EXERCISE BRIEF » Take every line from the entries below that includes the word "agent" and copy it.

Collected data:
+-------+
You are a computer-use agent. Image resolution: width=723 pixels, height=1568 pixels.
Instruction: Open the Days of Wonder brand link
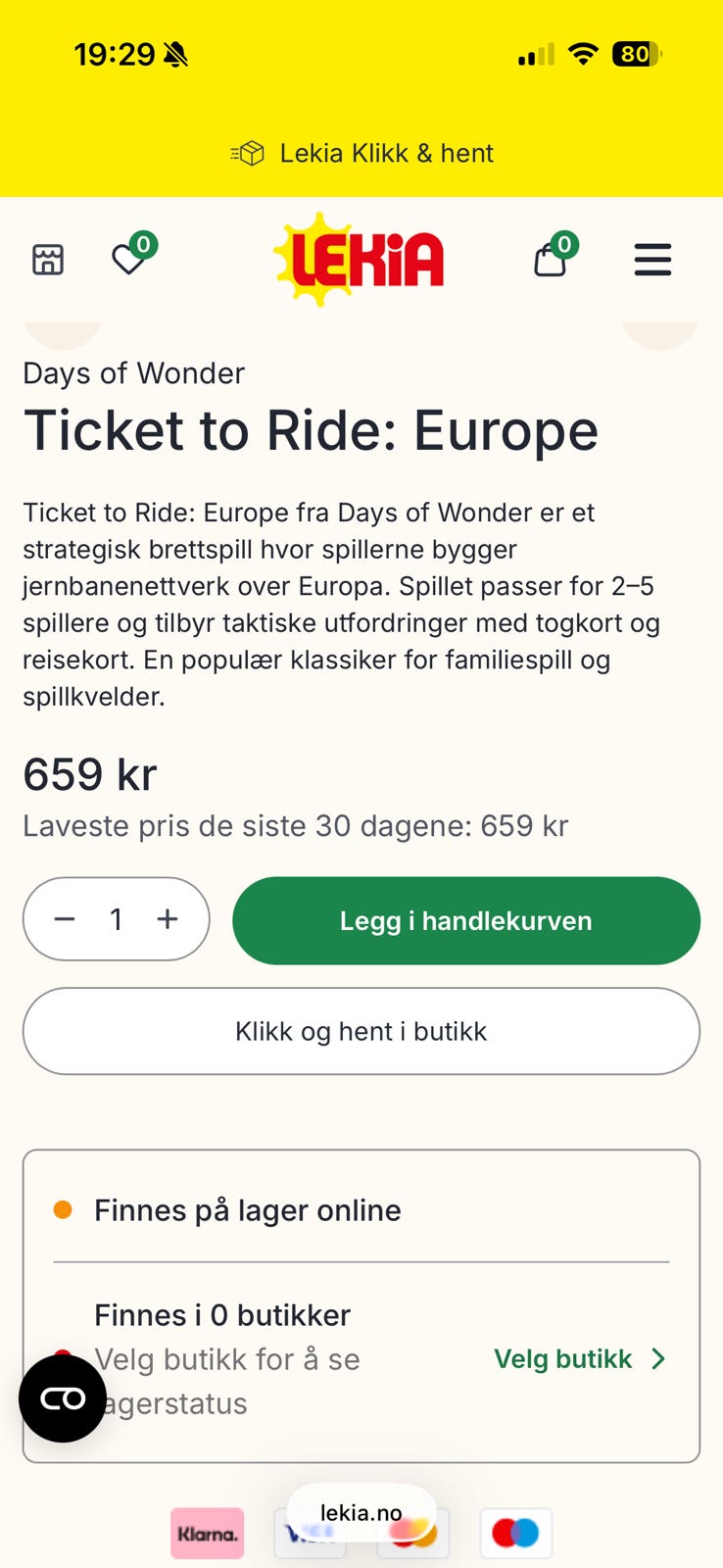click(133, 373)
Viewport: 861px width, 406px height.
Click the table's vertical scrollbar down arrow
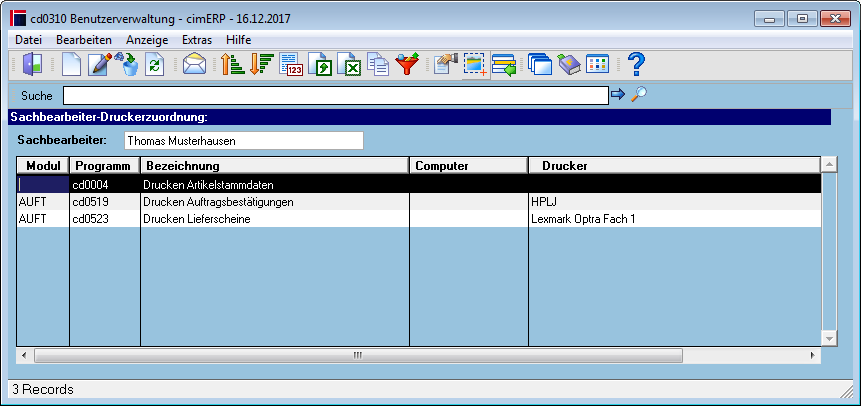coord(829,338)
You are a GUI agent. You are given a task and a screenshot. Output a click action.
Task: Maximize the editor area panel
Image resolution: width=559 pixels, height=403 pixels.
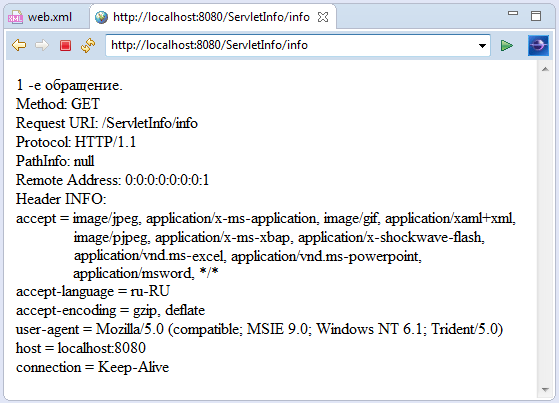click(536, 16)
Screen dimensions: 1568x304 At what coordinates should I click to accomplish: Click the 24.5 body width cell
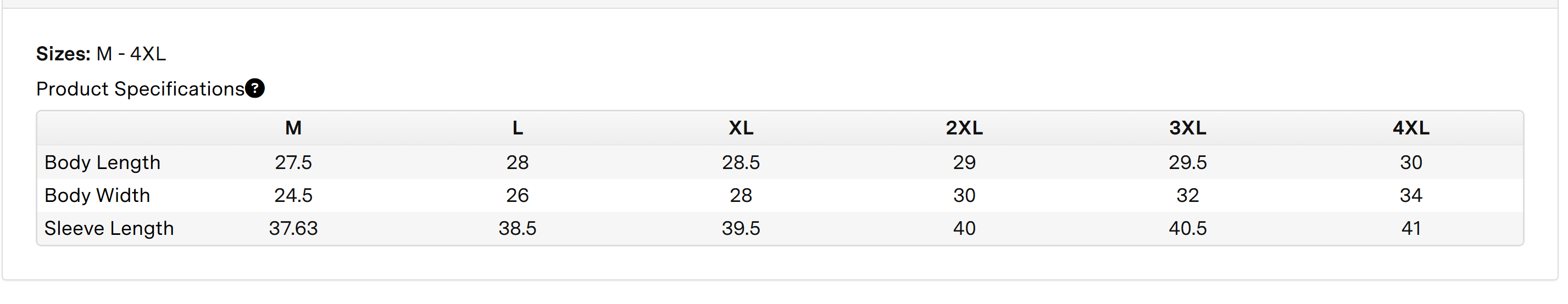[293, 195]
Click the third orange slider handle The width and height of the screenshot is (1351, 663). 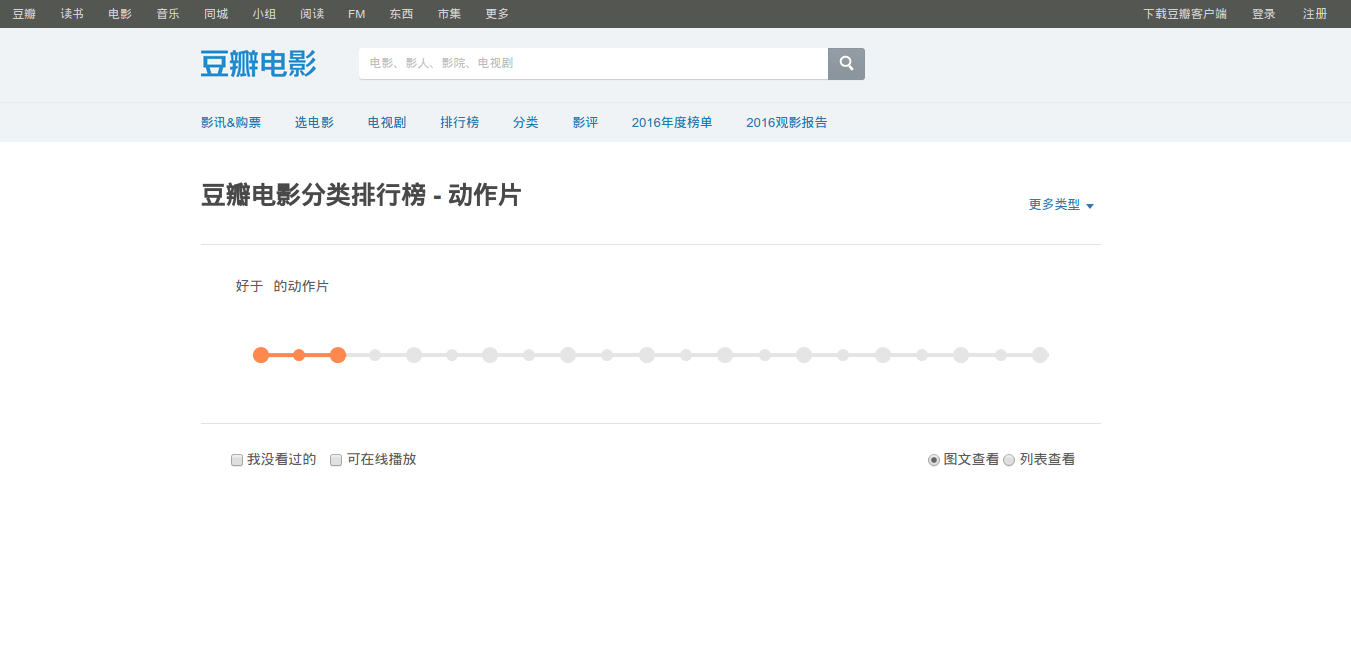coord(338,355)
+-------+
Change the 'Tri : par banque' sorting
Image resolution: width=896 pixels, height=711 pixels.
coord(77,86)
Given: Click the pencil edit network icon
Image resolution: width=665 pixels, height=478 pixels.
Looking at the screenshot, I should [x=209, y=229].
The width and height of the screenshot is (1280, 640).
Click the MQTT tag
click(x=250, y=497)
+-------+
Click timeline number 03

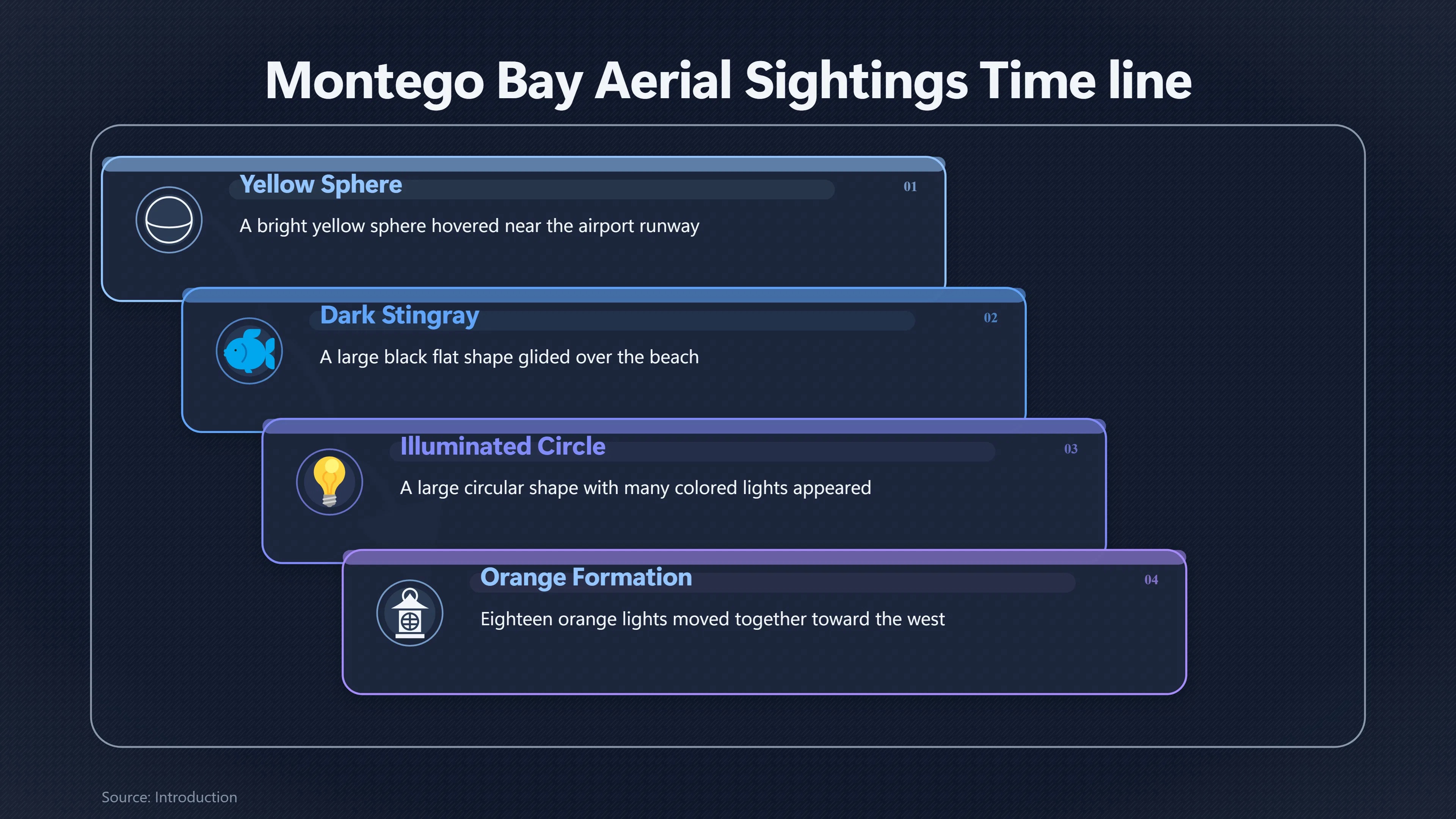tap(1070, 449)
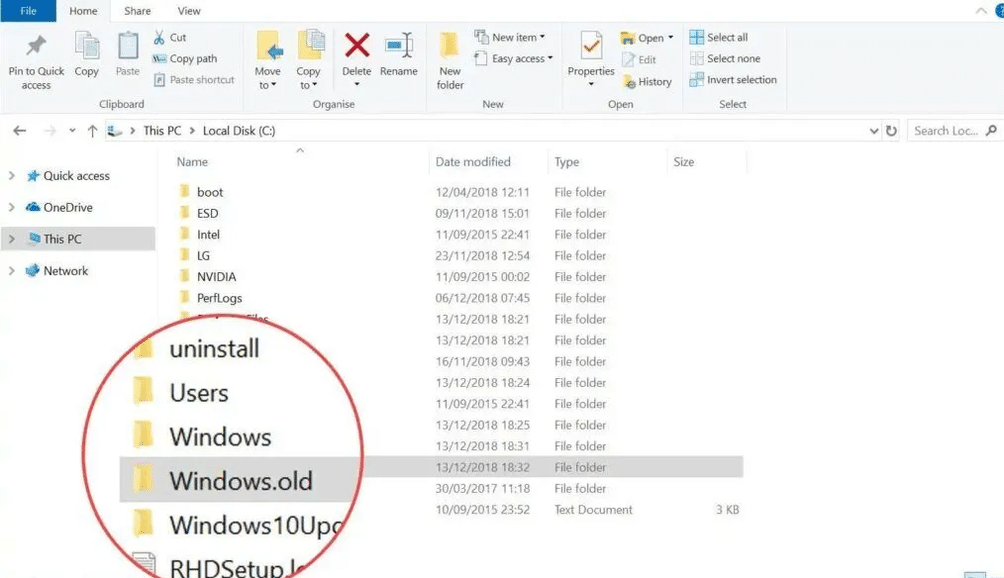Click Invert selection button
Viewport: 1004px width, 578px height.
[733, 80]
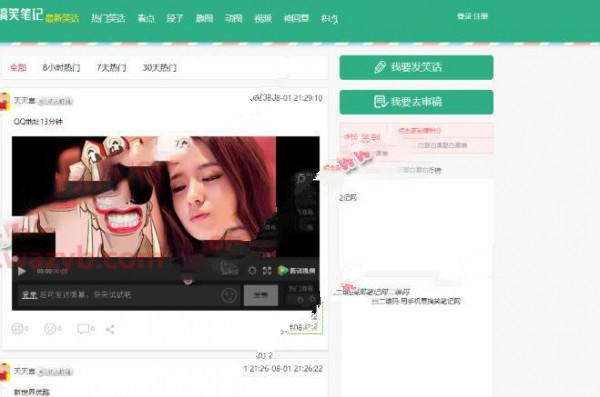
+-------+
REPLY TO THE EXERCISE »
You are a computer-use agent. Image resolution: width=723 pixels, height=1568 pixels.
You are a GUI agent. You are given a task and a screenshot. Output a click action.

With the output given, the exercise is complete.